One of the University’s supercomputers, SuperMIC, ranked number 65 out of 500 machines worldwide.
SuperMIC is used in various University research projects, including assistant professor of biological sciences and Center for Computation and Technology faculty member Michal Brylinski’s research into prescription antibiotic simulations.
Also ranking in the top 100 are Indiana University, Purdue University, IBM Development Engineering and the Texas Advanced Computing Center at the University of Texas at Austin. The list, available at top500.org, was composed using the LINPACK Benchmark. According to the website, this benchmark evaluates a machine’s performance by providing a dense system of linear equations to solve.
One solution cannot reflect the overall performance of a machine, according to the website, but because the problem provided is “regular,” it achieves a high performance, and therefore those numbers will reflect peak performance.
SuperMIC, a heterogeneous, high-performance computing cluster was added to the University’s family of supercomputers about 9 months ago due to a $3.92 million grant from the National Science Foundation.
Unlike some other top supercomputers, SuperMIC performs with Intel Xeon Phi and NVIDIA Kepler K20X graphics processing unit accelerators. SuperMIC was manufactured by Dell and runs operating system Redhat Enterprise Linux 6.4.
Last October, CCT deputy director Honggao Liu told The Daily Reveille he believes the cluster may be used to train future generations of scientists.

Stored dataset items:
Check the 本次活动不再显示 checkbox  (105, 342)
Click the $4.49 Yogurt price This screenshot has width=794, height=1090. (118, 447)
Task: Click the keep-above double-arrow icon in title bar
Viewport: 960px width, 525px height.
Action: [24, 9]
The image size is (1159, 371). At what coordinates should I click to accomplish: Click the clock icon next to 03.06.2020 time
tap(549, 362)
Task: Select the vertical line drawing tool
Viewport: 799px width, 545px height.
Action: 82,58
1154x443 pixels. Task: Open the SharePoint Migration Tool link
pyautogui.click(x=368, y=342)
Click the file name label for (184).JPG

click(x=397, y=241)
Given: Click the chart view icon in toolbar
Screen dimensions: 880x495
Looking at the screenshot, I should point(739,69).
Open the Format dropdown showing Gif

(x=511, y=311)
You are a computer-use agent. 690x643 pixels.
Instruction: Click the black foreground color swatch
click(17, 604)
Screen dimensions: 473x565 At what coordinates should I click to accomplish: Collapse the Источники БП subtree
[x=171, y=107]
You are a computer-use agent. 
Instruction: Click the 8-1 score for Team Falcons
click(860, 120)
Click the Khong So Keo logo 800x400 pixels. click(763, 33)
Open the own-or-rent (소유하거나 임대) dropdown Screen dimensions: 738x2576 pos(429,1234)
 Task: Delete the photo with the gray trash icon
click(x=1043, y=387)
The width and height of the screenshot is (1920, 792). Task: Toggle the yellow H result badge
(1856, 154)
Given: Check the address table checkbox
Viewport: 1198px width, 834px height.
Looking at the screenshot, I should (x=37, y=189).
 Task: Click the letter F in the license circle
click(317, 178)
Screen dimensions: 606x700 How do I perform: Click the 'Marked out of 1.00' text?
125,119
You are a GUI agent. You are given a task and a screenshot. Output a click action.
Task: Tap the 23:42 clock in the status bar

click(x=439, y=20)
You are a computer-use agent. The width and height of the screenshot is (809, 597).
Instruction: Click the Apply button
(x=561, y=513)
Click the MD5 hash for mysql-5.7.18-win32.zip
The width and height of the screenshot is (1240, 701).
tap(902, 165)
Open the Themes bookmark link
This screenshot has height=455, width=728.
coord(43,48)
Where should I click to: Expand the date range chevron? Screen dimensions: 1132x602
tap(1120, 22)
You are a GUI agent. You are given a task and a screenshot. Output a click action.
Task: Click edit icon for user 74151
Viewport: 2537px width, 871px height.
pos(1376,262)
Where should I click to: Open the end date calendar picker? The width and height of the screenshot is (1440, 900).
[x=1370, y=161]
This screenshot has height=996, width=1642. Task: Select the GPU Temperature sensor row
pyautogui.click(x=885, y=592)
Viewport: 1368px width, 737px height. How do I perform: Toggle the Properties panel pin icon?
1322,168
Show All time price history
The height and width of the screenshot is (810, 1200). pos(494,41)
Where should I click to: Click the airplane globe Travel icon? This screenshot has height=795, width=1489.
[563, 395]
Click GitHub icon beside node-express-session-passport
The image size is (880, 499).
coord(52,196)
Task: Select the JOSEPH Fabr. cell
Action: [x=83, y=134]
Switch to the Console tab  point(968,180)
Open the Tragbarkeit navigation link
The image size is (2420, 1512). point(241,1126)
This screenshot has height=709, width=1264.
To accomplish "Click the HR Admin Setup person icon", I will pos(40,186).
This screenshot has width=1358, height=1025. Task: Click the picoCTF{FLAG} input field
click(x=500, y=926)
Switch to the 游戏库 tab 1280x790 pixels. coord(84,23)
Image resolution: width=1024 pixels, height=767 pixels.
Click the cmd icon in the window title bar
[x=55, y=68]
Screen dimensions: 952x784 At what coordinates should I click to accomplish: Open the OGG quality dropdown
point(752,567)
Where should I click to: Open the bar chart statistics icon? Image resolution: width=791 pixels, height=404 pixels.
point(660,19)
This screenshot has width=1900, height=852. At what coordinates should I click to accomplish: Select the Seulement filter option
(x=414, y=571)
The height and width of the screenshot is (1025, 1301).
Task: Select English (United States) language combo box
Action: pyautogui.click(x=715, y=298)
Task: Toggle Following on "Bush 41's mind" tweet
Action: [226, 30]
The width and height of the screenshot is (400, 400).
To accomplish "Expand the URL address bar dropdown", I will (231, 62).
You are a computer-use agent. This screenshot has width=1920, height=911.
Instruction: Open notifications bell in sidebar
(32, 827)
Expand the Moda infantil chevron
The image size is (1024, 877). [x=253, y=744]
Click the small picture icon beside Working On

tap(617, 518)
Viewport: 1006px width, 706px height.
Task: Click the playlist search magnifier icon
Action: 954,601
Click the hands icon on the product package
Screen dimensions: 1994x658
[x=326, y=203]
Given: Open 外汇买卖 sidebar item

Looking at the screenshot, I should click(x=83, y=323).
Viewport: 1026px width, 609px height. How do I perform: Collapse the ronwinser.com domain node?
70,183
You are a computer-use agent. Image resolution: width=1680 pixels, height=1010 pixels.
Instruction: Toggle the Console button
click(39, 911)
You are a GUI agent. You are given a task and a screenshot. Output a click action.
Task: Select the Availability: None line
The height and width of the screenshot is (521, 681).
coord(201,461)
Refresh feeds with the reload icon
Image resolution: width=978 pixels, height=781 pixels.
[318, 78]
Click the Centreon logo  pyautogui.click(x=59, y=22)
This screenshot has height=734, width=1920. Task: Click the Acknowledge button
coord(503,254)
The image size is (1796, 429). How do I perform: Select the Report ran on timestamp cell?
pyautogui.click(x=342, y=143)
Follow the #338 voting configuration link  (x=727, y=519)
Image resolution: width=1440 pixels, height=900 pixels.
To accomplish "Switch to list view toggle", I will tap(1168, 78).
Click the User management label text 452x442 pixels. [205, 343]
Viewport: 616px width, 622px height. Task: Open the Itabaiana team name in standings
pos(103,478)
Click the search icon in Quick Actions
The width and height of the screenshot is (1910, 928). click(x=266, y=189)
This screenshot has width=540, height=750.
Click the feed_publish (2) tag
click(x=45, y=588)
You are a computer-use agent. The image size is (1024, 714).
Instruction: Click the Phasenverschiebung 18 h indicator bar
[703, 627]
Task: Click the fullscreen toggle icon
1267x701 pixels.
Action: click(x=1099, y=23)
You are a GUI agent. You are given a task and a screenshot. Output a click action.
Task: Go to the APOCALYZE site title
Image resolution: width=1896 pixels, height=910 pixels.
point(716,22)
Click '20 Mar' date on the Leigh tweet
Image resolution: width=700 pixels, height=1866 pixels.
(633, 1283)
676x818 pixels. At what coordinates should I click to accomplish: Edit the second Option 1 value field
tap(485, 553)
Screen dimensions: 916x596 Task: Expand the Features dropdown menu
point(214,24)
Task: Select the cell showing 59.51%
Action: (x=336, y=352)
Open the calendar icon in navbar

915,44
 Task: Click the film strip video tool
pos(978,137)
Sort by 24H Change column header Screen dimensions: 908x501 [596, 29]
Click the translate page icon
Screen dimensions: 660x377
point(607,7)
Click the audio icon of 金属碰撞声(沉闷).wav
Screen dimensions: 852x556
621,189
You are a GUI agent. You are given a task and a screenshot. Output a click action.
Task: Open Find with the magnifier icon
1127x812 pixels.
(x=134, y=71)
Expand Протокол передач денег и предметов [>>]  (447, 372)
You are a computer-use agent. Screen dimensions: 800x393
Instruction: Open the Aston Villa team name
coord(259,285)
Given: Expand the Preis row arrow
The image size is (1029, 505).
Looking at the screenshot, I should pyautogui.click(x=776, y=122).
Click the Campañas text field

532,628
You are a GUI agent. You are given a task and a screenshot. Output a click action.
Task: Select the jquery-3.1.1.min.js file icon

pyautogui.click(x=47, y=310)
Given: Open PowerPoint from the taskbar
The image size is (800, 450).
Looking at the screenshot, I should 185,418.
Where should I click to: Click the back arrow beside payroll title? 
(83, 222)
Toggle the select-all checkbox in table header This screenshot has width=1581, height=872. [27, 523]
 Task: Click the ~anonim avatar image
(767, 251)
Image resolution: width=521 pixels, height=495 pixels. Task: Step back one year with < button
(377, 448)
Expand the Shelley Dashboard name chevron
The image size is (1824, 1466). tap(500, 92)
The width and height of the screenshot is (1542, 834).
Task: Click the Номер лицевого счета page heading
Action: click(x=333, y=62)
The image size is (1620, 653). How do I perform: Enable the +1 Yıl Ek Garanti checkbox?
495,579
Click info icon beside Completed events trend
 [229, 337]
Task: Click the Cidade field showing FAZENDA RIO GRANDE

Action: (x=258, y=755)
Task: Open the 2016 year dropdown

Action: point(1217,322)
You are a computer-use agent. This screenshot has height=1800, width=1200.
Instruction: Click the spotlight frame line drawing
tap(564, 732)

> **What you need to do**:
Return the full text about the SuperMIC supercomputer word for word. The listing has no connection to the text about the SuperMIC supercomputer.

> **Expected output**:
One of the University’s supercomputers, SuperMIC, ranked number 65 out of 500 machines worldwide.
SuperMIC is used in various University research projects, including assistant professor of biological sciences and Center for Computation and Technology faculty member Michal Brylinski’s research into prescription antibiotic simulations.
Also ranking in the top 100 are Indiana University, Purdue University, IBM Development Engineering and the Texas Advanced Computing Center at the University of Texas at Austin. The list, available at top500.org, was composed using the LINPACK Benchmark. According to the website, this benchmark evaluates a machine’s performance by providing a dense system of linear equations to solve.
One solution cannot reflect the overall performance of a machine, according to the website, but because the problem provided is “regular,” it achieves a high performance, and therefore those numbers will reflect peak performance.
SuperMIC, a heterogeneous, high-performance computing cluster was added to the University’s family of supercomputers about 9 months ago due to a $3.92 million grant from the National Science Foundation.
Unlike some other top supercomputers, SuperMIC performs with Intel Xeon Phi and NVIDIA Kepler K20X graphics processing unit accelerators. SuperMIC was manufactured by Dell and runs operating system Redhat Enterprise Linux 6.4.
Last October, CCT deputy director Honggao Liu told The Daily Reveille he believes the cluster may be used to train future generations of scientists.